Pfarrgemeinde Christkönig
 

 

Der Bischof - Zeuge des österlichen Glaubens
Predigt im Gottesdienst zur Amtseinführung im Hohen Dom zu Trier

 
Bischof Reinhard Marx, 01.04.2002:

Liebe Brüder und Schwestern,

was meint ein Mensch eigentlich, wenn er sagt: Ich bin ein Christ? Immer noch bekennt sich schließlich die überwältigende Mehrheit unseres Volkes zum christlichen Glauben. Trotz aller Austrittswellen hat sich daran im Kern nichts verändert. Aber was genau damit gemeint ist, wenn jemand sagt: Ich bin ein Christ, ist sicher nicht mehr so klar. Untersuchungen zeigen, dass die Glaubenswelt der Christen sehr diffus und sehr bunt geworden ist und es immer schwerer wird, eine gemeinsame Glaubensüberzeugung zu formulieren. Ohne diese gemeinsame Grundüberzeugung hat der Glaube aber ein sehr undeutliches Profil und ist damit wenig anziehend. Ein Glaube ohne Konturen und klare Aussagen ist letztlich langweilig und uninteressant.

• • • • •

## AUFGABENSTELLUNG
[1] Was zeigen Untersuchungen laut der Predigt über die Glaubenswelt der Christen?
[2] Schreiben Sie aus der Predigt den Abschnitt wortgetreu ab, beginnend mit „Der Bischof - Zeuge“ und endend mit „langweilig und uninteressant.“.
[3] Führen Sie die Predigt zur Amtseinführung im Trierer Dom im Anschluss an ihren letzten Satz fort.

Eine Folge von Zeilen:
• • • • •

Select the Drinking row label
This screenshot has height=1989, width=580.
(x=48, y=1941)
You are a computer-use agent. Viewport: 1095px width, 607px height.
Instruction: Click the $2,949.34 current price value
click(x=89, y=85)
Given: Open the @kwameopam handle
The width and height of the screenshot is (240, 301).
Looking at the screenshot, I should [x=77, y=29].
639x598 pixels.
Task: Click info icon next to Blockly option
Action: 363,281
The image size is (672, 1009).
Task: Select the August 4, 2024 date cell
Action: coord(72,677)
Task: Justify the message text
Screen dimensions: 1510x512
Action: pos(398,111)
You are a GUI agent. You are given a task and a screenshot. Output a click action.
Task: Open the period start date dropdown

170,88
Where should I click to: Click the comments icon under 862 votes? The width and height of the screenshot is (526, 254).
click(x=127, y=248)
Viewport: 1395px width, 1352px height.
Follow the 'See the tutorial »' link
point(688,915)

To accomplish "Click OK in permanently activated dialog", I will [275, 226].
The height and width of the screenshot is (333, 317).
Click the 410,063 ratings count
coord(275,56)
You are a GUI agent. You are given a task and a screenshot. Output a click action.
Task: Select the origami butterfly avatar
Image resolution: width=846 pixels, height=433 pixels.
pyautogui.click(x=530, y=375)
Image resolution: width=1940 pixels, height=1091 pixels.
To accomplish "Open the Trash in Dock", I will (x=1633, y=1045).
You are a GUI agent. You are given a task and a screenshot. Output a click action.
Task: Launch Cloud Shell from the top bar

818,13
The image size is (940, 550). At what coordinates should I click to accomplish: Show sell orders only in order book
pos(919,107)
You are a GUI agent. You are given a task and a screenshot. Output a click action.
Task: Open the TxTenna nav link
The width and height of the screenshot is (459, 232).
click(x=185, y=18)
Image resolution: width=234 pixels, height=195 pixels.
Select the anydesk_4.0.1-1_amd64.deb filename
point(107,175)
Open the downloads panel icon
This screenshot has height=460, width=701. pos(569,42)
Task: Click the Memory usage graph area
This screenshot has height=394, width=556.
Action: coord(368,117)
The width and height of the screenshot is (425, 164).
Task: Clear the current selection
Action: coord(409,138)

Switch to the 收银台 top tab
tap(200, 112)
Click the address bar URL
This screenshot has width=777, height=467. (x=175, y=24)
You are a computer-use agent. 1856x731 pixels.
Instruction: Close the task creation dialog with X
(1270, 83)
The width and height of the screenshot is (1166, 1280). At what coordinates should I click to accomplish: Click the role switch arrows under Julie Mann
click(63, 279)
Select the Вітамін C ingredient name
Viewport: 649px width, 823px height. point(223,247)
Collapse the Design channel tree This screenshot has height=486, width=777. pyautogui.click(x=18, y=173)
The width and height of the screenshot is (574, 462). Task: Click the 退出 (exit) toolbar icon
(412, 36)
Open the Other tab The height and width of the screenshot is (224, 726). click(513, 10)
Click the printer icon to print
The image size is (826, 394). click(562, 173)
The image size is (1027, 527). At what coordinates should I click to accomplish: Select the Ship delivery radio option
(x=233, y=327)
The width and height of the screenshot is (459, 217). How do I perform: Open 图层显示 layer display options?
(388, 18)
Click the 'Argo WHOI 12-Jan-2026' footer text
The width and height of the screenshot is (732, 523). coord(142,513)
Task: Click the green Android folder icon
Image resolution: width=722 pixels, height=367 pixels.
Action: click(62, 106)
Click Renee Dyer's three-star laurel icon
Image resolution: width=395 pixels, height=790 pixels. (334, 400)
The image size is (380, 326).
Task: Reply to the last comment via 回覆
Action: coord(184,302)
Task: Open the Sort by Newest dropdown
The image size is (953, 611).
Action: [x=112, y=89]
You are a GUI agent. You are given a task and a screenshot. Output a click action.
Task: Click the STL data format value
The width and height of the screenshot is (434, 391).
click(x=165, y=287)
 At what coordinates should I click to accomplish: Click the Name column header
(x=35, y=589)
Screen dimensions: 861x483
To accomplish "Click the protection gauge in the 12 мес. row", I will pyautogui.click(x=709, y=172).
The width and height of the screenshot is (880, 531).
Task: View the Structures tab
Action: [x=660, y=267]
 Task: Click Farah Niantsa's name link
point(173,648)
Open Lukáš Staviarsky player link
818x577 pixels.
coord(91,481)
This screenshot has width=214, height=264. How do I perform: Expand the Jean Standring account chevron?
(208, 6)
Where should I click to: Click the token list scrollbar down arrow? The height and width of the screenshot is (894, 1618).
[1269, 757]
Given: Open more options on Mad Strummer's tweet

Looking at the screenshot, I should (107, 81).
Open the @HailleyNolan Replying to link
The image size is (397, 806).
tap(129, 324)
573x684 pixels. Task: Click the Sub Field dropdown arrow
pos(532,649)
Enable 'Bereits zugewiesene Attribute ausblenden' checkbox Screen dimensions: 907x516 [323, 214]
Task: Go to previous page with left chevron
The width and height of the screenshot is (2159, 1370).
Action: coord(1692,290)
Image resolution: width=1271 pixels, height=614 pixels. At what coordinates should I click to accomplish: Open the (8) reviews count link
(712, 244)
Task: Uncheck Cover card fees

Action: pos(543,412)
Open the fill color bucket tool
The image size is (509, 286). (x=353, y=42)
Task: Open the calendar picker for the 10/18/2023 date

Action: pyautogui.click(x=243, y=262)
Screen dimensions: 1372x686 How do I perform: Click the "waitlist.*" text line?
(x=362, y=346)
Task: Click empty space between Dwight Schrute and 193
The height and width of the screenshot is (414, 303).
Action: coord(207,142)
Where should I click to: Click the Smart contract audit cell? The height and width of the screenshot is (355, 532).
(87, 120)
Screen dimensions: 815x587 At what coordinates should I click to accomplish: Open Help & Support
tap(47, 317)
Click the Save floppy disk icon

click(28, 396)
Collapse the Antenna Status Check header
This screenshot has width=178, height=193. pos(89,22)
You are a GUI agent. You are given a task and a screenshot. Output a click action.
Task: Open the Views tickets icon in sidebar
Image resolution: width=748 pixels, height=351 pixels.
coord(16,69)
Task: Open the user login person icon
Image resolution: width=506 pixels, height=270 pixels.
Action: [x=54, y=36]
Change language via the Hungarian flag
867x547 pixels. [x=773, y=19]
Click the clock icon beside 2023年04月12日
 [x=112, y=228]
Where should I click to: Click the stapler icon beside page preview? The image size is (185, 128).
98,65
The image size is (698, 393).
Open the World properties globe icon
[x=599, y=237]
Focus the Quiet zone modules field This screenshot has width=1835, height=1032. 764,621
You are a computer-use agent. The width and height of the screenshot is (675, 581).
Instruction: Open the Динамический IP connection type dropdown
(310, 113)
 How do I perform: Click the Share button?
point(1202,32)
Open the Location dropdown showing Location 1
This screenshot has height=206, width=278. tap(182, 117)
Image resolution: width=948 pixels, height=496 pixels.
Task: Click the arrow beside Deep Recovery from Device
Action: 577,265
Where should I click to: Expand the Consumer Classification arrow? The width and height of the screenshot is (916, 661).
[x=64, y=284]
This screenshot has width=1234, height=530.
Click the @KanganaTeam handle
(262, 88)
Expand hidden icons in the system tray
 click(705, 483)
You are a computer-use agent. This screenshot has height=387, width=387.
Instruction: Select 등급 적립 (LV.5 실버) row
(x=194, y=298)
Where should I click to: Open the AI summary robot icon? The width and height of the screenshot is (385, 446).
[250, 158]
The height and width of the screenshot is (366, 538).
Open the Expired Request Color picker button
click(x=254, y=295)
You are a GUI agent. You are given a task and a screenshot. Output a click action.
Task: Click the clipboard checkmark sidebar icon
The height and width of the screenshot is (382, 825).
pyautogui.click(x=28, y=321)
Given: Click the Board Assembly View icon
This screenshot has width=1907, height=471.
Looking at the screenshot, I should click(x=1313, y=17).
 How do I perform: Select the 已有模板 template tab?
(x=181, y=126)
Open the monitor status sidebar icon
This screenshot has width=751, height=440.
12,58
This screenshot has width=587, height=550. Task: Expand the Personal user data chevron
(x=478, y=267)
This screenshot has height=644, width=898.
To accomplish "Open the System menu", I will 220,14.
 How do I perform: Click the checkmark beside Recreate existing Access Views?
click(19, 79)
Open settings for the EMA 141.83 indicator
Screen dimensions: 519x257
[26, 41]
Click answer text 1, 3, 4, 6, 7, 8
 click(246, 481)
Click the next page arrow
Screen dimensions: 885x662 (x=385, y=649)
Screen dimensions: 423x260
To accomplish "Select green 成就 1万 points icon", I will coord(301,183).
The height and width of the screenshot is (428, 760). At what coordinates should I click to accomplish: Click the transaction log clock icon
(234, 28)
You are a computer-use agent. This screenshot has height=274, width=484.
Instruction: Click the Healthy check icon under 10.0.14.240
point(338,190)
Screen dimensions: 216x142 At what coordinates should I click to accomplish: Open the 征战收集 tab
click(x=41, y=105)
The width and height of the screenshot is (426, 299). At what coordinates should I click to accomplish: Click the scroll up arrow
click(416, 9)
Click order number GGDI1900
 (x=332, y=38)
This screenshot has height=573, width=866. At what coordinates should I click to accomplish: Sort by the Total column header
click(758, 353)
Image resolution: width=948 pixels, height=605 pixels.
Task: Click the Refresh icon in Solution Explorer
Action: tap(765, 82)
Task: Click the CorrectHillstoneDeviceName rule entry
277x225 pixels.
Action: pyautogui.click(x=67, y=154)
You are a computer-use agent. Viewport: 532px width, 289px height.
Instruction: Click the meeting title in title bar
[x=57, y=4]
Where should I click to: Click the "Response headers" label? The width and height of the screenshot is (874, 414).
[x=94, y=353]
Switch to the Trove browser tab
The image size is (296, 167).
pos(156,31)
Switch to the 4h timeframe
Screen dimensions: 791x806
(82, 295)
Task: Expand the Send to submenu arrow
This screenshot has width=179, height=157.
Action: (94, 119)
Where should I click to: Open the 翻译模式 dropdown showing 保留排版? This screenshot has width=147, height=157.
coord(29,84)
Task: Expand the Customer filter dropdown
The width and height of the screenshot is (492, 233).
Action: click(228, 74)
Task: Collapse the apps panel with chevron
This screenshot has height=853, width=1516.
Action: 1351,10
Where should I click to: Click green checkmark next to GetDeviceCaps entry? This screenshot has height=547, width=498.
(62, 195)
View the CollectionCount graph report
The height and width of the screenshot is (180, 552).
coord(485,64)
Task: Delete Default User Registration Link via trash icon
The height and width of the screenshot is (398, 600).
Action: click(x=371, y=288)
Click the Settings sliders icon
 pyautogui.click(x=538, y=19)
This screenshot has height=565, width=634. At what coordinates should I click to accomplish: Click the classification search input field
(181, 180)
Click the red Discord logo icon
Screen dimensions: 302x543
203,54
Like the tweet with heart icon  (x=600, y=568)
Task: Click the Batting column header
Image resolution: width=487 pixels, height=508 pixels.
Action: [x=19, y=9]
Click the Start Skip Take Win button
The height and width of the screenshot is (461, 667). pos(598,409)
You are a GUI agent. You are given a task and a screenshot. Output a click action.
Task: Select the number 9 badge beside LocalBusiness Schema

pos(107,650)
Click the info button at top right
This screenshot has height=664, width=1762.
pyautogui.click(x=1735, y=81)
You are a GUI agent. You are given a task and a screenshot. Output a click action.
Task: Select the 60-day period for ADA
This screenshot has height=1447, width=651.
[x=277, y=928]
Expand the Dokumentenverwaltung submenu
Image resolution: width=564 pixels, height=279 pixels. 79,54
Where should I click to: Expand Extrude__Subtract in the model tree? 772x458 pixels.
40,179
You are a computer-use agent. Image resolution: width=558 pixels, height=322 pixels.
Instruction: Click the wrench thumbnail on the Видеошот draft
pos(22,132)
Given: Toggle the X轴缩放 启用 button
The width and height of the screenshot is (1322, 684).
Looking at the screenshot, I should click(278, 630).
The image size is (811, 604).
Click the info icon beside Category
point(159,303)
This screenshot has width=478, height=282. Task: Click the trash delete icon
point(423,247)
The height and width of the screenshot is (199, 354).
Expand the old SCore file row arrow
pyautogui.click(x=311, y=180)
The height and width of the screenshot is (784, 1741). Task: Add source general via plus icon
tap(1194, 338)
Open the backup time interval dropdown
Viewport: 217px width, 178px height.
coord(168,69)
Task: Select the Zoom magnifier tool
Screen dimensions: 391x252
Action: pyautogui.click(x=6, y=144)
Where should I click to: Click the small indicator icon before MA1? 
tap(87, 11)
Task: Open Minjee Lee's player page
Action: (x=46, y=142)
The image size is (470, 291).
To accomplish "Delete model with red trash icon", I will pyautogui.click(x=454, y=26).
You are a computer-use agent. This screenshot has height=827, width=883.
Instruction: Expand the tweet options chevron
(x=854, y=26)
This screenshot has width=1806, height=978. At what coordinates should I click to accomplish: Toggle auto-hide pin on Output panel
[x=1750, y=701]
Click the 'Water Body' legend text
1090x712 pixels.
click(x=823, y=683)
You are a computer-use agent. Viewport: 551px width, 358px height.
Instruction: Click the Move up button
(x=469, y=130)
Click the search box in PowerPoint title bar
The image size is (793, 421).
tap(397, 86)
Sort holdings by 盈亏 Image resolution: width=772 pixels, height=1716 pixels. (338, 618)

• • • • •

## ANTWORTEN JE AUFGABE
[1] Sie ist sehr diffus und sehr bunt geworden.

[2]
Der Bischof - Zeuge des österlichen Glaubens
Predigt im Gottesdienst zur Amtseinführung im Hohen Dom zu Trier

 
Bischof Reinhard Marx, 01.04.2002:

Liebe Brüder und Schwestern,

was meint ein Mensch eigentlich, wenn er sagt: Ich bin ein Christ? Immer noch bekennt sich schließlich die überwältigende Mehrheit unseres Volkes zum christlichen Glauben. Trotz aller Austrittswellen hat sich daran im Kern nichts verändert. Aber was genau damit gemeint ist, wenn jemand sagt: Ich bin ein Christ, ist sicher nicht mehr so klar. Untersuchungen zeigen, dass die Glaubenswelt der Christen sehr diffus und sehr bunt geworden ist und es immer schwerer wird, eine gemeinsame Glaubensüberzeugung zu formulieren. Ohne diese gemeinsame Grundüberzeugung hat der Glaube aber ein sehr undeutliches Profil und ist damit wenig anziehend. Ein Glaube ohne Konturen und klare Aussagen ist letztlich langweilig und uninteressant.

[3]
Wenn jemand als Erwachsener getauft wird, stellt man ihm zunächst die Frage: Was erbittest du von der Kirche Gottes? Und die Antwort lautet: den Glauben. Dann wird weiter gefragt: Was gewährt dir der Glaube? Und die Antwort: das ewige Leben. In diesem Zwiegespräch werden die Kernelemente christlicher Existenz auf den Punkt gebracht und von diesem Gespräch her können wir im Horizont der österlichen Botschaft neu erkennen und neu lernen, was das heißt, Christ genannt zu werden und Christ zu sein.


1. Der Glaube ist nicht Produkt unserer intellektuellen Bemühungen, Anstrengung unseres Verstandes, sondern zunächst Geschenk, Annahme einer frohen Botschaft, eines Evangeliums; Eintritt in einen Raum, der größer ist als das, was ich mit meinem kleinen Kopf fassen kann. Er ist so etwas wie das Akzeptieren einer Einladung, sich auf einen Weg zu begeben, der uns in eine unendliche Weite hineinführt. Dieser Weg ist aber nicht diffus, er ist sichtbar und konkret. Es ist der Weg der Kirche. Dieser Weg des Glaubens in der konkreten, sichtbaren Kirche ist für mich das größte Abenteuer des menschlichen Geistes.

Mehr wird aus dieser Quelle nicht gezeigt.